In 1969 the Coachella Valley was a relatively quiet, sleepy place, a hideaway, really just a winter retreat for the more affluent. And then the gospel about desert living hit the streets and all hell broke loose. As sudden as a summer storm, condominiums and country clubs began sprouting everywhere and the valley was in the throes of a growth boom that seemed would last forever.
Who were the prime movers and shakers behind this boom? Mainly men who came from here and there and all professions who, in order to survive, had to be part prophet and part gambler, be prepared to work impossible hours, have thick hides and nerves of steel. These were the developers.
A visit to five of them tells what they think of today's economic crunch and tomorrow's Coachella Valley. Ironically, some of them liked it better in 1969.

Roy and Bob Fey: When It Began….

When Roy Fey moved his family to Palm Springs from Chicago in 1956, he intended to finish construction of the Desert Skies Hotel and then move on to other interests. Today, almost 25 years later, Fey has become a veritable institution in the desert and one of the best-known builders around.

Not only that, but he may be founding a local building dynasty since Number One son Robert is now Number One partner and serves as vice-president of Fey's Canyon Estates, Inc. and president of Fey's Canyon Estate Realty Company.

The name Fey and the south end are almost synonymous in Palm Springs. Developments such as Canyon View Estates, Canyon Apartments, Canyon West Estates and Canyon Vistas Estates are all projects built by Fey.
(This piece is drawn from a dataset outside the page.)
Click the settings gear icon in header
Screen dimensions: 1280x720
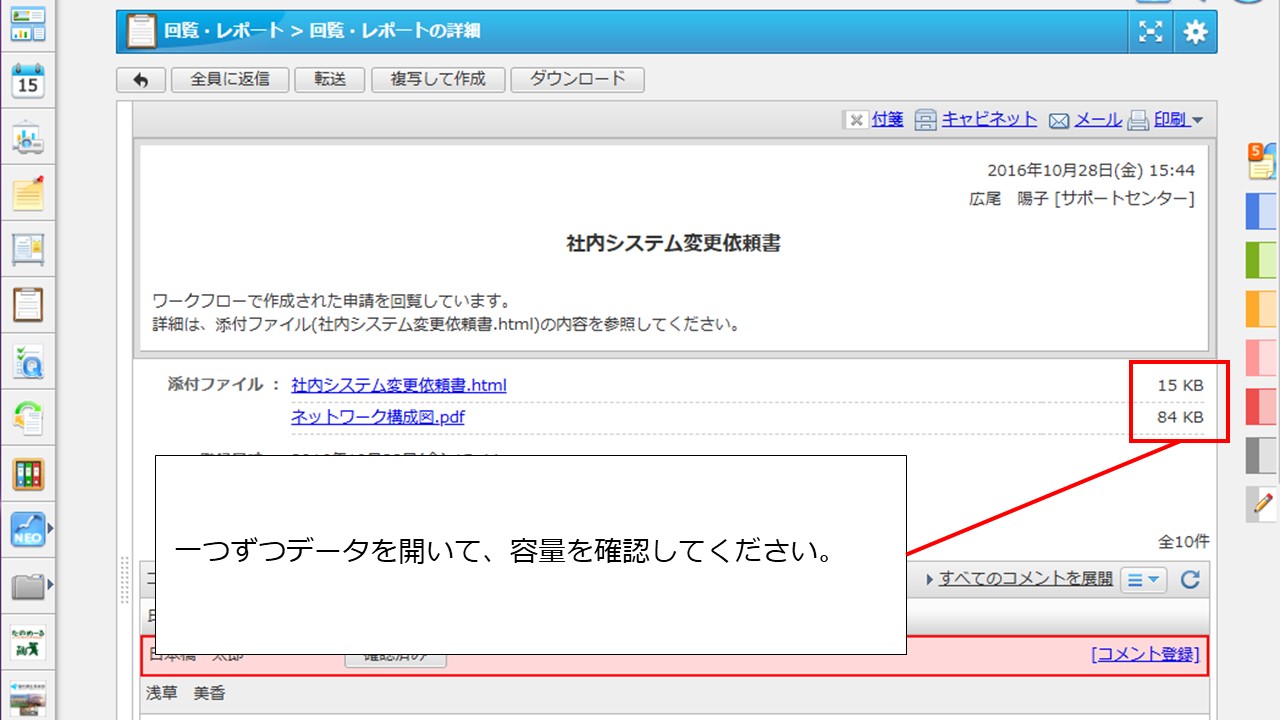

In 1962 Roy Fey was the first person to introduce the concept of condominium building into the area by converting Desert Skies. At the time, condominiums were such rare beasts that there were no state statutes nor laws governing such a conversion. Fey even had to draw up his own documents and forms.

"When I went to the city to file the forms, the officials said, 'What are you talking about? Condominium? How do you spell it?' There was a big article on the front page of the newspaper shortly after that read 'ROY FEY RAPES LAND' because we altered the density ratio by taking what was normally three to the acre and making it five to the acre."

Fey also was the first to build "executive homes" — a concept that provided all the privacy of a large home with all the facilities normally found in a condominium complex.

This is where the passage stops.